Why do they keep making them?

The reason, ultimately, is that they’re afraid. They don’t want to deal with the mess of being shouted at and insulted and threatened by the fascists. They think of intimidation as “complaints.” But these are two different things, too. It’s not a legitimate complaint if some crackpot says “the N-word is free speech! I can say it anywhere I want! My kids should be able to say it at school!!” It’s intimidation. And yet the media is easily cowed by this sort of thing in America, which is sad to see.

Let me conclude with one final sad, disturbing example.
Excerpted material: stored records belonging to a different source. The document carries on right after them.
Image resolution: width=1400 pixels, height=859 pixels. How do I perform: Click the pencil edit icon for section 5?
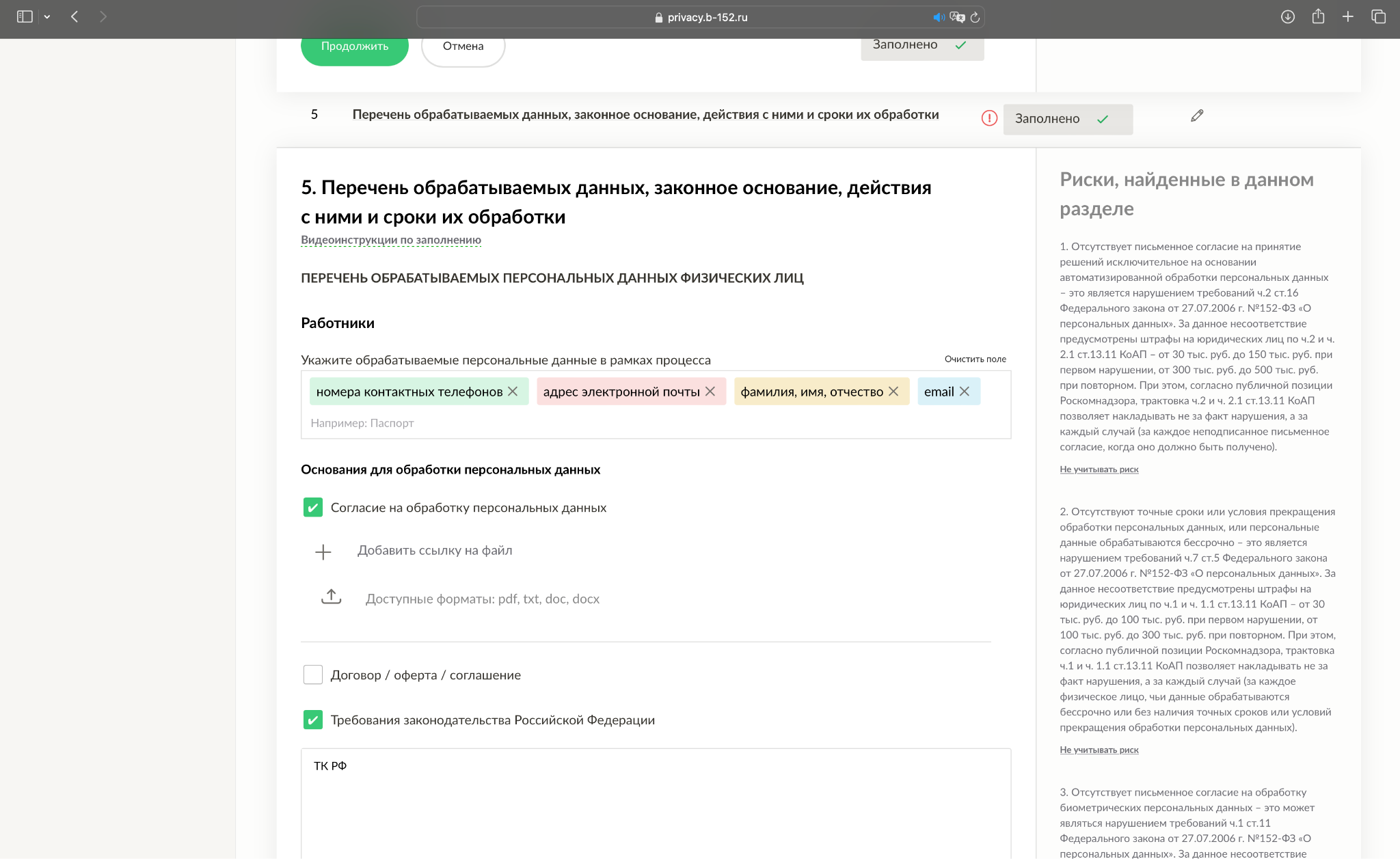1197,115
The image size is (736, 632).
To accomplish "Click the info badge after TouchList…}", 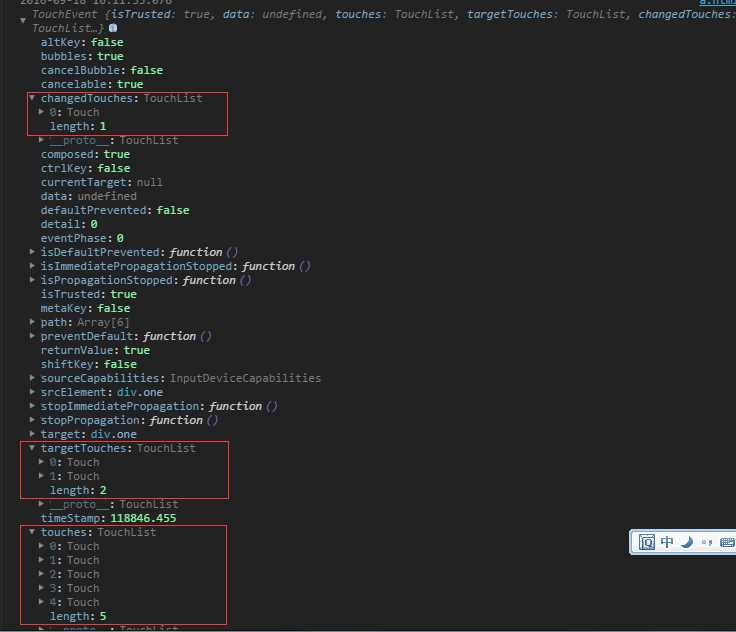I will (x=113, y=28).
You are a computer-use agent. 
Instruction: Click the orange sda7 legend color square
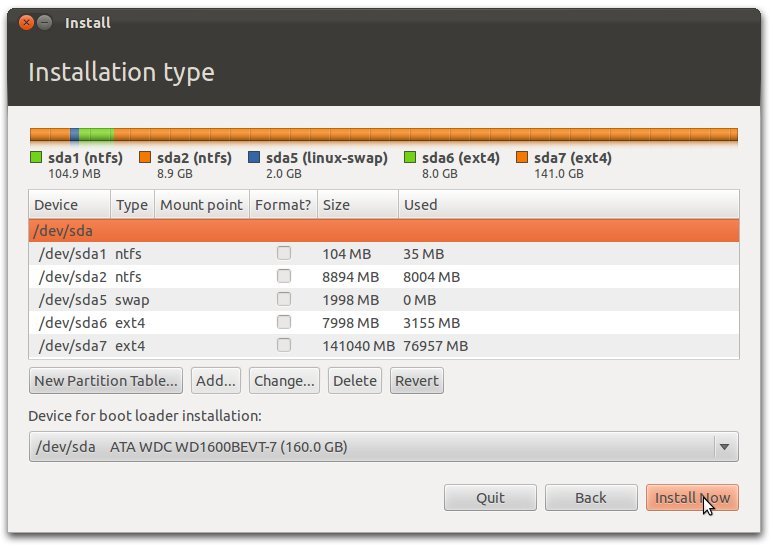point(522,158)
To this day, most of America’s mainstream media is reluctant to use the word fascism. Except in one consistently repeated case. To warn the average reader that this isn’t fascism. When it comes to saying it isn’t fascism, the American media’s comfortable using the term. But when it comes to warning that it is, well — then the word can’t be said. Even now. At this juncture. That’s ridiculous, absurd — and more than that, it’s a dead giveaway of where this all ends.

It ends in a bias for the fascists. Because people who believe in democracy and those who don’t are very different. We’re not out there threatening to kill anyone or shouting abuse at anyone or hating anyone or intending to harm anyone. But the fascist side is.
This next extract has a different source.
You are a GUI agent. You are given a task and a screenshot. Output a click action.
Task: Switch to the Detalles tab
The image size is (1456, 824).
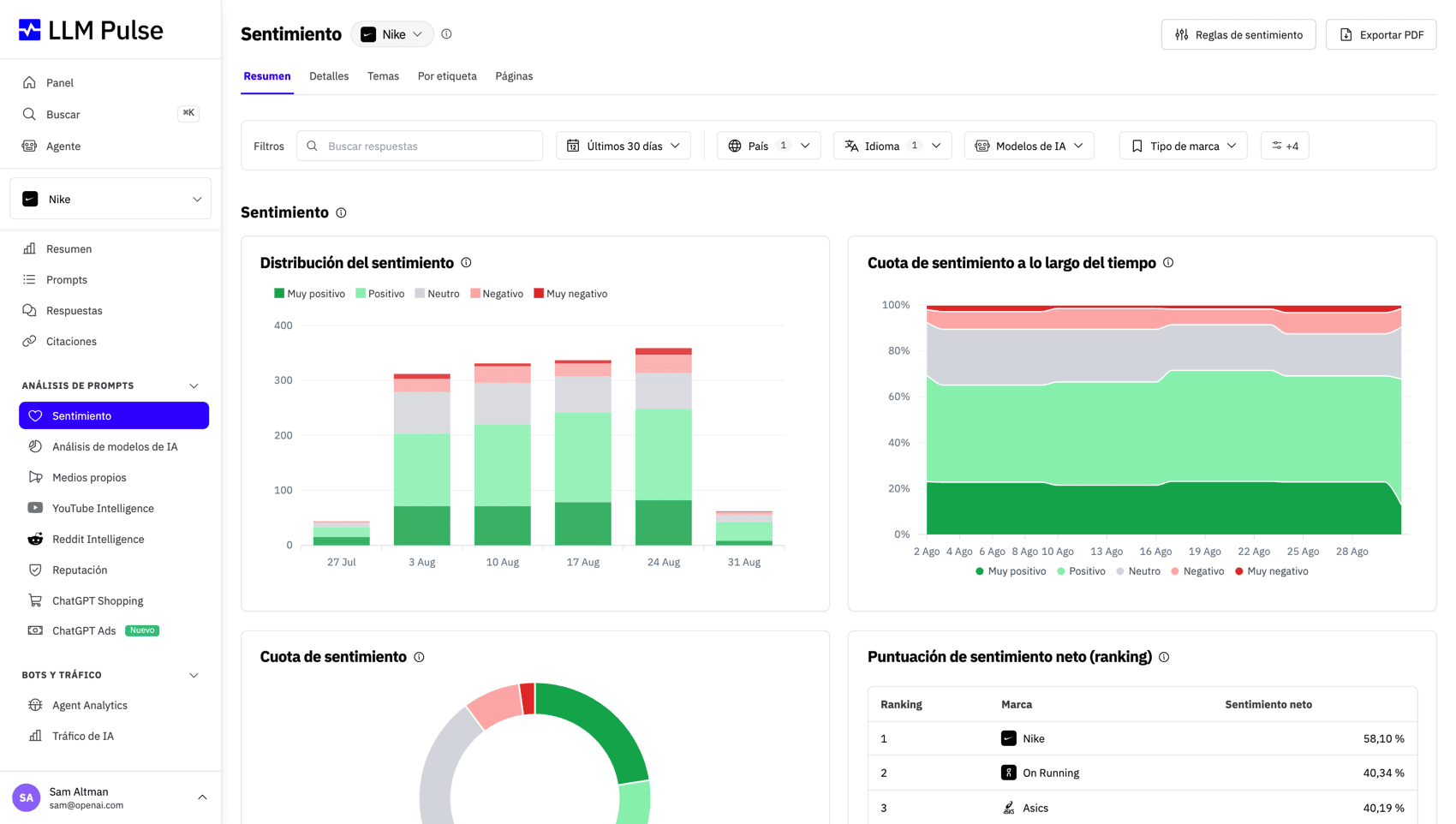tap(329, 76)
This is the fundamental difference, and American media still doesn’t seem to grasp it. Only one side consistently insists on hate, violence, harm, and brutality. Did you see Nancy Pelosi threatening to kill Marjorie Taylor Greene? Do you see much of anybody on the side of democracy harassing, intimidating, threatening violence? So when we equate these two sides, we’re making a tremendous mistake. One side is violent, and the other isn’t. And that being the case, they’ll try to intimidate us, and they’ll probably succeed, too, because we’re licensing them to do it.

None of this is good enough. Even in poor countries, the headline would have read: “Fascist attempts to assassinate Speaker of the House.” Or maybe: “Assassination attempt on Speaker sparked by growing fascist violence.” I could go on. Those are even truer levels of truth. And that is how you take the power out of Big Lies. You have to call them by their true name. Or else, because nothing happened, they just grow, from poison into catastrophe.